Powder Coating Application Issues, Problems & Fixes
We all know applying powder coatings can sometimes be tricky. Sometimes, jobs go wrong. For every coating that comes out perfect, there will be a reject down the line somewhere. The more experience you gain, the risks of a blundered coating are reduced, and we’re here to nudge a bit more knowledge your way. We talk about appearance issues in another guide which you can see here, but right now, we are going to dig into application issues. This is when issues arise in the actual process of applying a powder coating to a substrate, the result of which is often a reject.
As you will read, there is a host of potential issues, many of which stem from not having good ground. Gun settings, film build, improperly maintained equipment, and gun to part distance can all affect an application negatively as well. There are more, and we’ll get into them all, starting with…
Poor Charge, Low Film Build, and Insufficient Wrap
This trio of issues is like a terrible three-in-one package. All of the above, either alone or together can cause the coating to look bad. Quite often a grainy effect, or tight orange peel, is what you end up with. This can often be caused by low film build, as, simply put, there’s not enough coating on the part to create the nice smooth surface you’re looking for. Plus, if you have a low film build with certain colors, you will see the substrate right through it – yellows and whites are often the culprits.
The most common cause of these issues is poor grounding. Now, there is an EFTA standard for what your ground should be, and if that is not met, no matter how you fiddle with your gun settings or gun to surface distance, the powder just will not take a charge; keep this in mind for the rest of the guide, because good ground is going to pop up a lot. Of course, ground is not the only factor in this issue. Your gun settings may actually be the problem. Too much powder flow and incorrect kV levels can affect an application for the worse.
Straight away, make sure that you have a good earthen ground. There needs to be some kind of connection from your part – the substrate being coated – to that earthen ground, be it racks or hangers etc. Also, ensure that these connecting parts are clean, because if there is not good metal to metal contact the charge will not pass through as easily. Truthfully, a regular maintenance and cleaning system is a good process to have in place. Powder builds up on racks, electrodes, and hooks, and needs to be cleaned away regularly – i.e.: don’t just paint until you can’t paint anymore and then grind it down.
Now, for the gun settings: check your kV levels and powder flow, especially with consideration to what each individual powder requires. If you do fiddle with the settings frequently and see this application issue crop up, double-check the Technical Data Sheet or call up your supplier for the correct kV and flow settings.
Top Tip: Depending on how old your equipment is, something may have actually broken in the gun itself. Multipliers, cables, pumps, and boards can all go bad, basically. You can physically check the kVs coming out of your gun with a kV Meter. A decent one can be picked up for under $50. You will also want to make sure that no powder is getting into where it shouldn’t, like the controls of your equipment. That is just a whole mess of trouble waiting to happen.

● **MATERIAL PROVIDED**
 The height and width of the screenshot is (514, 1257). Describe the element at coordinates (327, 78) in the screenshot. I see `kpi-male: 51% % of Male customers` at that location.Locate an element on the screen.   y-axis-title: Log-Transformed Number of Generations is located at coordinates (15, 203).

● **PROBLEMS AND TASKS**
1/ According to the powder coating guide, why must the racks, hangers, and other connecting parts between the substrate and the earthen ground be kept clean? Answer in one to three sentences.
2/ Answer each question from the powder coating guide, one per line:
(a) With low film build, which colors are named as often letting the substrate show through?
(b) What tool can physically check the kVs coming out of a gun, and what price is a decent one given as?
(c) What two sources does the guide suggest checking for the correct kV and flow settings?
3/ Write a continuation of the powder coating guide, starting after its last sentence.
The material comes from a source unrelated to the powder coating guide.

● **RESULTS BY TASK**
1/ The connecting parts must be clean because without good metal-to-metal contact, the charge will not pass through as easily.

2/
(a) Yellows and whites.
(b) A kV Meter, which can be had for under $50.
(c) The Technical Data Sheet or the supplier.

3/
As for flow…if your gun is spraying too much powder it can cause you not to get the proper charge, and will waste a lot of product. Another thing that can cause powder wastage, and improper application, is the humidity in the room. Too much or too little humidity can interfere with the spraying process. You want to try and maintain a constant temperature or relative humidity - both in the storage areas and application rooms. Ideally, the range to keep in is between 50+/- 10 for humidity and 70°+/- 10° for temperature.
Top Tip: Reclaiming powders can cause issues. If the particles are too small, they will not carry a charge as easily. Maintain a proper ratio of virgin to reclaim and you can avoid issues arising due to this particular factor.
Poor Penetration of Powder into Faraday Cage Areas
This can be a tricky issue to get your head around. Basically, when parts have internal corners or an odd geometry, due to how the electrostatics travel through the metal, the powder will not apply to these areas easily. This is called a Faraday Cage. The powder is, in a word, stubborn, and will want to pull away from the corners towards the flat areas or edges. This results in areas of a surface that are left bare of powder – usually the corners or recesses and once cured, leave such areas vulnerable to corrosion.
Most of us who have worked with powder have come across the Faraday Cage effect! They are difficult and frustrating to deal with, but what causes them? As it turns out, a whole lot of things can be the cause. Grounding and gun settings, like we covered above, but also not enough powder flow, gun to part distance, poor spray pattern, and too fine powder can produce a Faraday Cage effect.
There are some methods to preventing and working around a Faraday Cage effect, and we will start with powder flow. If you do not have enough powder coming out of the gun itself, it is going to make it even harder to get the powder into those internal corners. If this is the case, adjust your flow and increase the amount of powder leaving the gun.
Now, gun to part distance. You need to mind how much time you spend with the gun, especially so with automatic systems, and where it is positioned with respect to the part. You cannot just push a part through the application and expect the Faraday Cage areas to be filled. What it boils down to is pay attention to your gun. The tip can wear out, or a clot can form on the end – both issues can spoil how the powder will exit the gun.
Again, if your reclaimed powder is too fine, it will not carry a charge as well, meaning the risk of a Faraday Cage is increased. Check your mix of virgin to reclaim powder.
Top Tip: This is not an end all solution to beating a Faraday Cage, but heating the substrate before spraying can help the powder disperse more evenly into those tough areas. Doing this increases the overall film build and how well powder grips to the internal corners.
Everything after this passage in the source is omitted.